Thursday, October 20, 2005

A Good Night Spent

I have to say, the only thing better than going to the U2 concert was enjoying the concert from the Comcast box/club seats. Well...I suppose I could have met Bono. I'm sure I'd ask him all sorts of stupid questions. Like what was up with Edge and his skullcap? I mean, when's the last time he took it off? 2000? On second thought, maybe it was better I didn't meet him.

I did, however, get a copy of the setlist. And some shrimp and peanuts. All in all, a great night.

Monday, October 10, 2005

Souvenirs and Storage Rooms

This past weekend, I spent a lot of time cleaning out my storage room. Tucked away behind a non-descript door in my basement, was a large room littered with boxes, knick-knacks, and pretty much everything you’d think a storage closet would have. You name it, I’ve got it. Probably a dozen of them. All from 1990. Mounds of tape cassettes (I kept the Def Leppard tape) and Sony Walkmans. Reams of personalized office stationary. Green and blue rugby shirts. Old bottles of wine that have long since turned into vinegar. And boxes of law school notes and papers that quite frankly, I don’t ever want to see again.

I also ran across a lot of memories, as I expected. Old job offer letters, diplomas and bar certifications commemorating where I’ve been and showing the potential I had. Boxes of email. Old sentimental items too. Gifts. Notes. Commonplace things that brought back vivid stories when the world didn’t look quite so complicated. I found myself wanting to hold on to most of it, rationalizing why I’d need my old law school term paper on cyberbanking and the future of electronic commerce. Or trying to figure out why I could care so much about an old set of ticket stubs. I spent most of the night grasping each piece in my hand and attempting to divine its meaning, remembering why it was I kept it in the first place.
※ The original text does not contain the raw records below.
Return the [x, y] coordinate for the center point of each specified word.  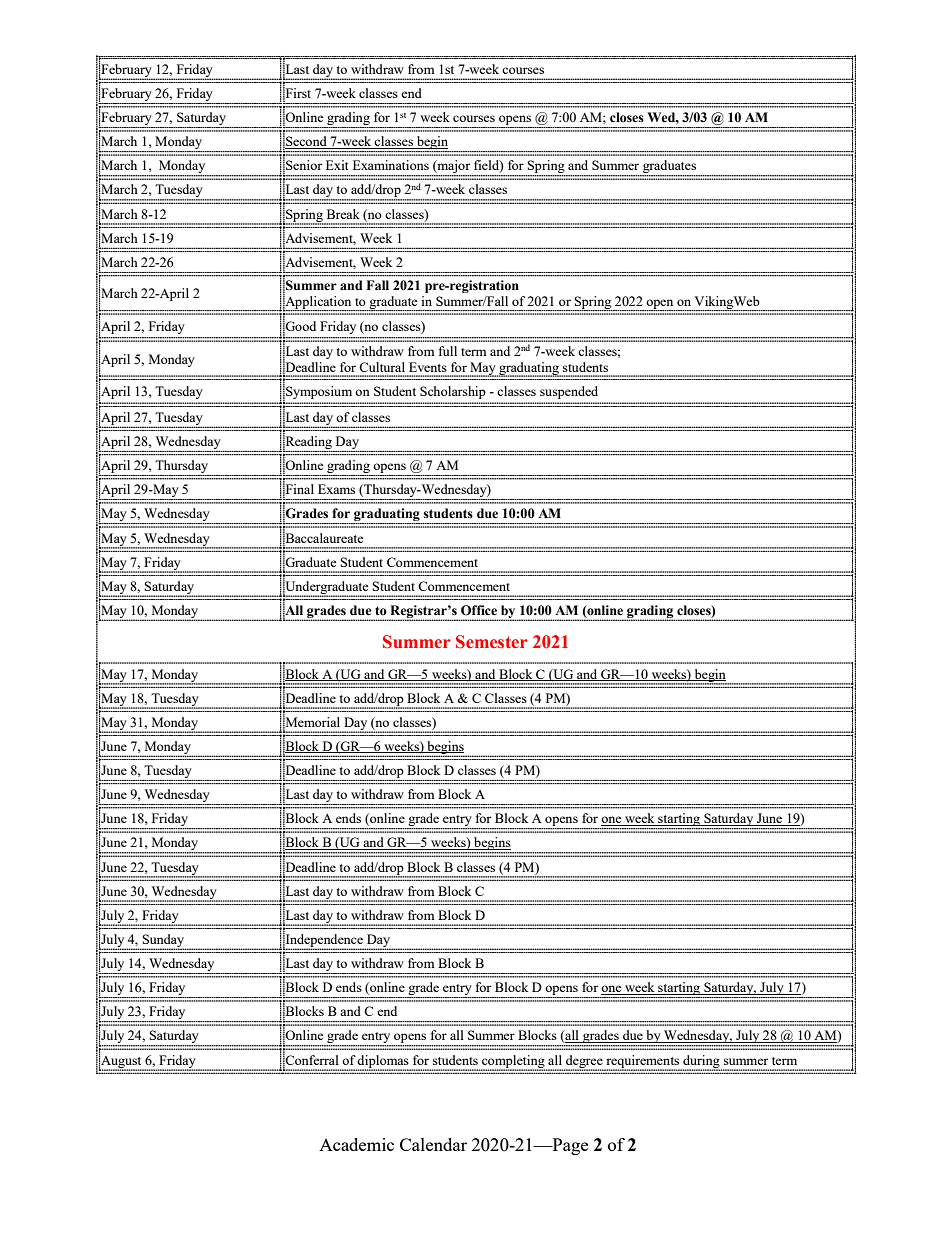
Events [428, 367]
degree [584, 1062]
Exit [337, 165]
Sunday [163, 941]
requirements [643, 1062]
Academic [356, 1144]
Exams [336, 489]
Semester [492, 642]
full [448, 351]
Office [479, 610]
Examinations [391, 165]
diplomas [383, 1062]
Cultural [382, 367]
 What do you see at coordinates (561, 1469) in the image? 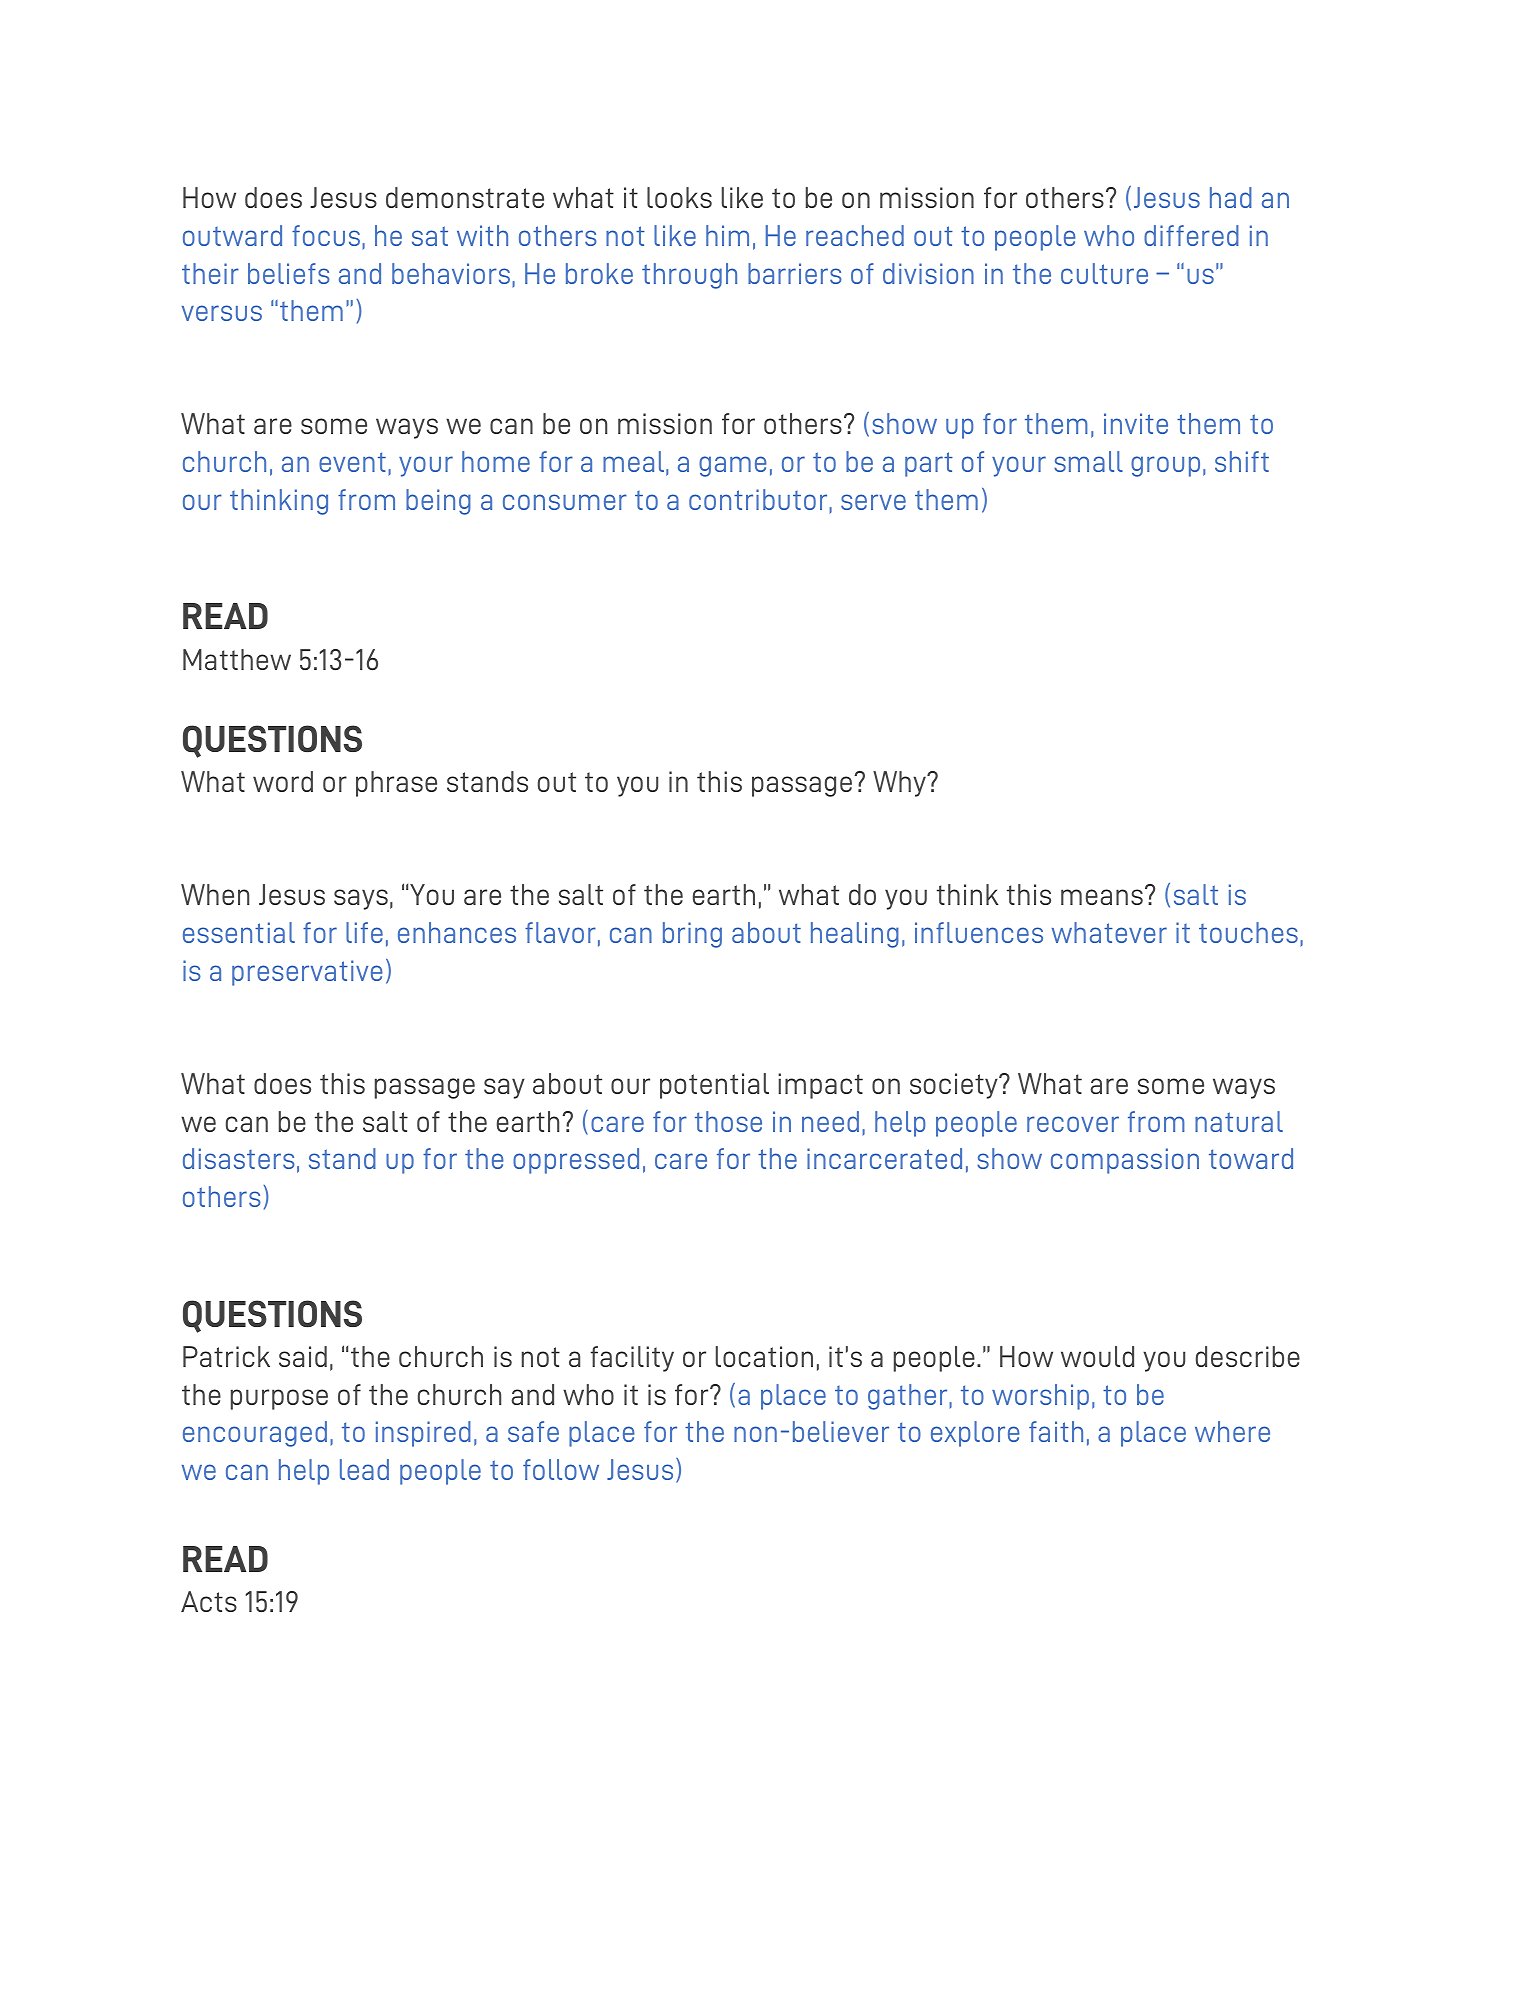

In then end though, I think these kinds of souvenirs are deceptive. They are dangerous because they speak to you in present tense. They tell you what once was, in the freshest and most brutal detail. They take you back to the moment, and confuse what you had with what you have. And their stories come across with powerful and staggering clarity. If you’re not careful, you’d almost be fooled into thinking that they still convey real feeling. Truth is, it’s hard to let them go.

But as much as I am tempted to keep my eyes closed, I remember that I am no longer in the business of holding onto old memories. So I’ve packed my old letters away. I’ve bundled up all of the email. And I’ve pitched most of the souvenirs. I’ve done it for the sake of the future, and for the sake of getting over the past. And as I sat down, tired from hauling everything upstairs and out of my house, I realized that there is no clearer sign that I am moving into a different phase of my life, than the huge pile of trash sitting outside my house on the curb.

It doesn’t mean I won’t miss what I’ve thrown away from time to time. Truth be told, I’m tempted to go back now before the trash collectors come tomorrow morning and root through it all one last time. But in the empty space of my storage room, new things are coming. New old memories. Dusty keepsakes as old as my fourth-grade basketball trophy and all of my swimming ribbons. And those memories...those memories are the souvenirs that I’ll hang on to.

Tuesday, October 04, 2005

Running Towards the Sun

This is the week. Every year, once in the fall, once in the spring, there is a span of one or two weeks where the weather is just perfect. And this past week was it. The weekend couldn’t have been better weather-wise. 70s. Clear. Cool. Almost picture perfect. Of course, I spent Saturday on a service project picking up dime bags (did you know they come in all sorts of colors?) at an elementary school in the inner city of Baltimore. Seriously…an elementary school. There’s something horribly disturbing about that. Still, I was happy to help refurbish the place. All I’m saying is that I could have done without the drug paraphernalia.

I’m taking tomorrow off to play at a golf charity event. It’s great timing, because recently I’ve been tempted to take some time off to enjoy the weather. I’ve been so busy lately, that I thought a sunny day would be great to help me breathe and gain some perspective on what’s been happening lately. I was recently reminded by a friend of mine in San Diego that it was sunny and beautiful there all year round, and that I could get all the perspective I wanted over there. I admit, I can’t argue with him.

In fact, on my way back from work last week, I wondered if my life would have been different if I lived somewhere else. If I’d work out more often and take longer walks, or if I would be the same kind of worker, just in a different place. If I’d ever get tired of sunny days. And while I catch myself sometimes wondering if I wouldn’t be happier swinging on a hammock somewhere in Monterey, I’m looking forward to the cooler breezes of fall. Seasons are strange like that. They remind you that change happens. And that everything – including people, given enough time, change too.

Wedding planning is dominating my life, as it always does. Invitations went out, and I’m ironing out last-minute details of the honeymoon, which continue to wrinkle like a wet Brooks Brothers pinpoint. I'm also ditching the wedding website because I just don't have enough time to put it together the way I want. And in the end, I suppose, that’s fine with me. There’s just too much to do. Besides, I’m running out of sunny days.